LA REPRESSIONE DEI MOVIMENTI POPOLARI

Gaio Valerio Diocleziano o Diocles (284-305) fu il più grande dei cosiddetti “imperatori illirici” e uno dei più grandi di tutto l’impero romano.

Nato intorno al 240 da famiglia dalmata di modeste condizioni (suo padre era un liberto), aveva fatto carriera nell’esercito, come molti dei suoi predecessori, finché l’imperatore Numeriano non decise di nominarlo comandante dei cadetti destinati alla protezione personale dell’imperatore.

Quando lo stesso Numeriano fu ucciso a tradimento e, prima di lui, l’imperatore Caro (che gli era stato anche padre), i soldati scelsero, nel 284, a Nicomedia (nell’attuale Turchia), proprio Diocleziano come il più idoneo a vendicarne la morte, cosa ch’egli fece in un duello eliminando il prefetto del pretorio Flavio Apro, su cui cadevano i maggiori sospetti.

Acclamato egli stesso imperatore, Diocleziano si trasferì nella parte occidentale dell’impero, per andare a sconfiggere, nel 285, il fratello maggiore di Numeriano, Carino, che non aveva accettato la sua nomina e si era autoproclamato imperatore in occidente.

Tutte le guerre civili accadute in Italia non avevano fatto altro che indebolire la funzione del Senato e aumentare quella delle Legioni, che da tempo decidevano chi doveva reggere le sorti dell’impero.

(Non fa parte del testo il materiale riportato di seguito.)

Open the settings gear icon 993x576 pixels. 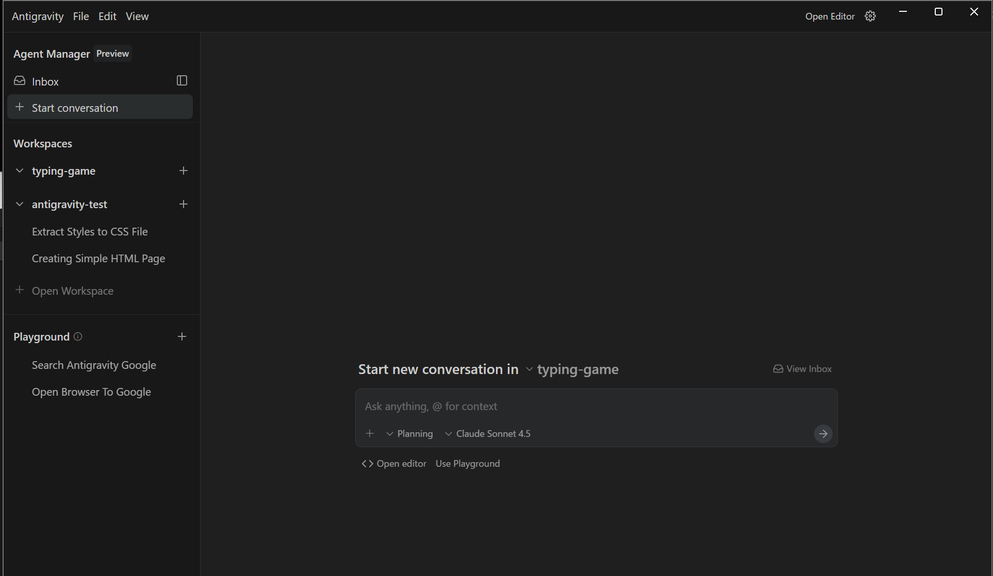click(870, 16)
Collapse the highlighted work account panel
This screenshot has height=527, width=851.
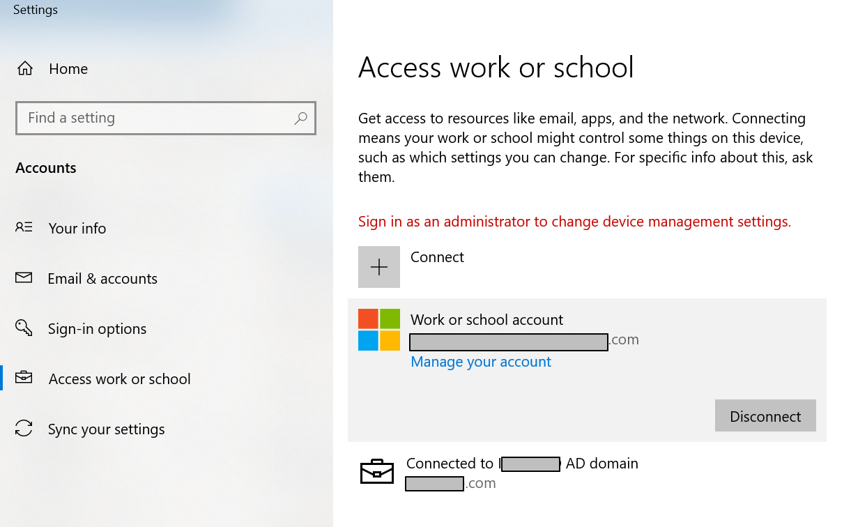point(486,319)
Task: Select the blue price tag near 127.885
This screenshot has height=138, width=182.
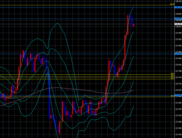Action: (x=178, y=54)
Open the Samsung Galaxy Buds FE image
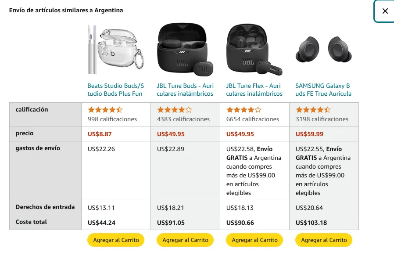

Diocleziano aveva ereditato una situazione in cui l’aspetto politico era completamente sottoposto a quello militare e l’aspetto socioeconomico delle città era stato particolarmente sconvolto, al punto che si stava tornando a un’economia naturale, basata sull’autoconsumo, dove il ruolo dominante veniva svolto dai grandi proprietari terrieri provenienti dal mondo militare. Gli stessi imperatori della fine del III sec. erano grandi latifondisti.

Diventato dunque imperatore senza rivali, Diocleziano, dopo aver conferito al proprio camerata Massimiano, di origine contadina, il titolo di Cesare (l’anno dopo anche quello di Augusto), represse brutalmente, col suo aiuto, la consistente rivolta dei Bagaudi in Gallia, che non avevano intenzione né di combattere le tribù che volevano penetrare nell’impero né di pagare a Roma le tasse, nonché le insurrezioni africane nelle montagne dell’Atlante, attirandosi le simpatie dell’aristocrazia provinciale, sempre bisognosa di sentirsi difesa da un potere forte.

Rendendosi conto che l’impero stava pericolosamente vacillando, preferì assegnare a Massimiano il governo dell’area occidentale, mentre lui si sarebbe riservato quella orientale, più esposta alla penetrazione dei cosiddetti “barbari”: infatti nel 286 lo si vede combattere in Mesia e in Pannonia, nel 289 (e poi di nuovo nel 292) contro i Sarmati e nel 290 contro i Saraceni, una tribù araba che aveva invaso la Siria.

Diocleziano represse anche la rivolta di Domizio Domiziano e di Achilleo in Egitto (296). Nel 303 visitò per la prima volta Roma, per celebrare il ventesimo anniversario di governo, e nel 305 abdicò al trono (una iniziativa senza precedenti), obbligando il recalcitrante Massimiano a fare altrettanto; e si ritirò a Salonae in Dalmazia.

Ritornò sulla scena politica nel 308 per aiutare Galerio a riportare l’ordine fra i vari contendenti imperiali alla conferenza di Carnuntum (sia Massimiano che un cesare, Costanzo Cloro, erano rimasti scontenti delle nuove nomine, poiché i loro figli, Massenzio e Costantino, ne erano rimasti esclusi), ma intendendo ch’essi erano refrattari alle regole della tetrarchia e che pensavano più ai loro interessi che non a quelli dell’impero, se ne tornò amareggiato nella propria residenza, ove morì nel 316.

LE RIFORME POLITICHE

Diocleziano non riconosceva al Senato alcuna funzione politica, in quanto tutto il vero potere lo aveva assegnato a un consiglio di alti funzionari statali, presieduto da lui stesso.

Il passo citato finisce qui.